◆ TASK REQUIREMENTS
With pictures excluded, copy word for word the lines in the data below from the line containing "Where should I" through the line containing "Image resolution: width=294".

◆ THE DATA
═══
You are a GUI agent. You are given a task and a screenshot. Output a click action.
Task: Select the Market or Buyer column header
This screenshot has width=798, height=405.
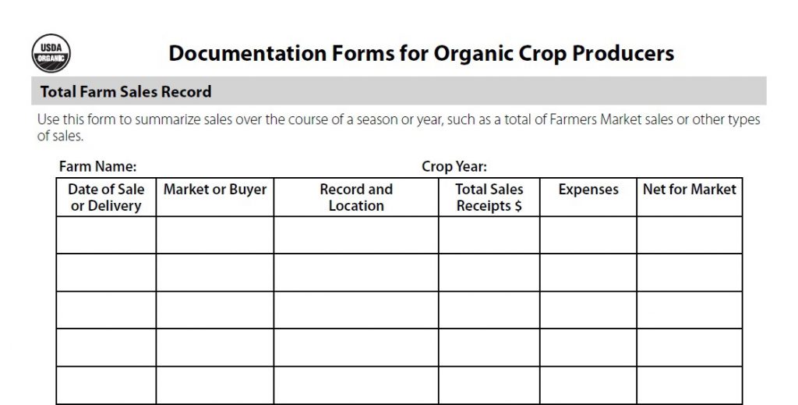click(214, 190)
═══
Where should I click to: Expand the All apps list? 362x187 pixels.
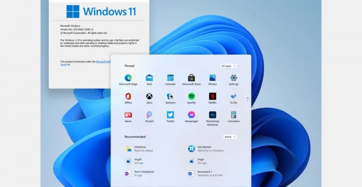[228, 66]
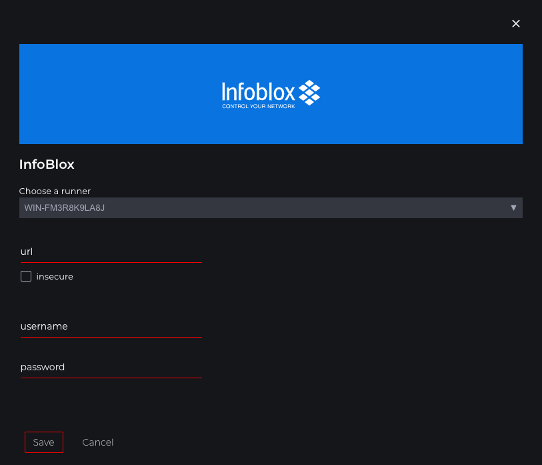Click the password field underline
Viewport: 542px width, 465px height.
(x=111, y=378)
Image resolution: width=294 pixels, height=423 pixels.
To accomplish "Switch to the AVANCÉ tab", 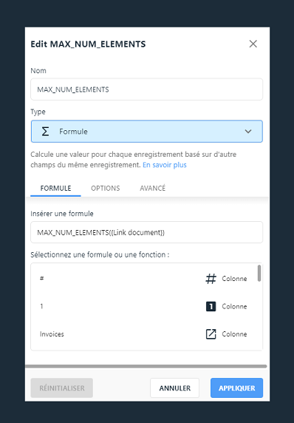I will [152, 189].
═══
◆ TASK OUTPUT
Where should I click to: Expand the All apps list? 362x187 pixels.
[228, 66]
Click the password field underline
Viewport: 542px width, 465px height.
(x=111, y=378)
Image resolution: width=294 pixels, height=423 pixels.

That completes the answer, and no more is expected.